Thursday, December 06, 2007

Crumbling when it counts





-- by Dave

The Democrats who love to talk a good game about defending people's civil rights are in the process of establishing, once again, that it's all just talk.

Their moment of truth arrived two months ago when the Senate approved the Matthew Shepard Local Law Enforcement Hate Crimes Prevention Act and, in the hopes of overcoming a threatened George W. Bush veto, attached it to the national defense-authorization bill, which meant it then had to return to the House for conference-committee finalization.

Now 365 Gay News is reporting that, despite having more than enough votes to pass handily the first time around, Democrats can't seem to muster the will to make it happen this time:
House Democrats are reportedly resigned to removing the Matthew Shepard Hate Crime bill from defense authorization legislation.

Congressional Quarterly reports that House Democratic leaders believe they lack the votes to pass the measure.

The Shepard Act would add sexuality to the list of categories covered under federal hate crime law.

It passed the House in May and the White House threatened to veto it.

In an effort to get around a veto the Senate version tied the measure to the 2008 defense authorization bill. It passed in September and then went to conference where the two versions of the bill needed to be harmonized for a final vote. Since then the bill has been tied up.

Congressional Quarterly in a Tuesday report said that there now are enough votes to scuttle the legislation if the Shepard Act remains attached to it.

CQ which covers Capitol Hill extensively quoted unnamed House aides as saying House members on the conference committee are rewriting the defense bill and will likely recommend leaving out the hate crime provision.

That has apparently sparked differences with Senate conferees who want the Shepard Act to remain. Nevertheless it is expected that a compromise will be reached where the act will not be part of the spending bill.

Sadly, as much as deeply as it is disappointing, none of this is exactly a surprise. As I observed when the bill first passed:
Frankly, they appear to be resigned to defeat. That's why there's no push to change some of those Republican votes (what about, f'r instance, those "moderate" Republicans like Chuck Hagel or Mike Crapo or Elizabeth Dole -- who all voted against it -- or John McCain, who sat out?). There's no push to make sure that politicians who vote against the bill pay for it at the polls -- even though doing so (painting the opponents as callous people who don't care about minority rights, gay bashings, and are otherwise soft on crime) is a simple no-brainer.

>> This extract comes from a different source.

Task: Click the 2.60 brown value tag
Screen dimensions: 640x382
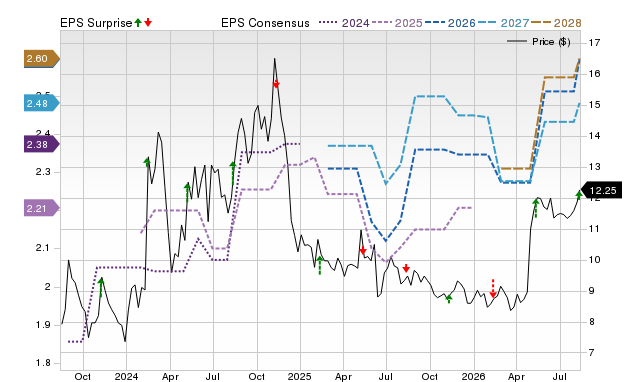Action: point(42,59)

That's why they seem disinterested in overriding the veto, and making both it and Republicans' congressional support for it a campaign issue for the 2008 vote. But I think there are other reasons for the disinterest as well.

Too many Beltway consultant types love to depict bias-crimes laws as "special interest" and "politically correct" legislation that only serve a small band of the electorate. They play off the media stereotypes created by folks like Andrew Sullivan and try to discourage their political clients for pushing this kind of law too hard.

Of course, the reality is that bias-crime bills are designed to protect everyone. White people, Christians, males -- they're all victims of bias crimes as well, and the law is intended to step protection for them, too, by stiffening the sentences for perpetrators.

Perhaps more important, bias-crime laws (as this week's vote suggests) are a natural cause for progressives and moderates alike, because they are not only about defending minority rights, they're about defending law and order and getting tough on criminals who inflict real harm on us all -- especially on our communities in the efforts to heal the ethnic and religious divides within them.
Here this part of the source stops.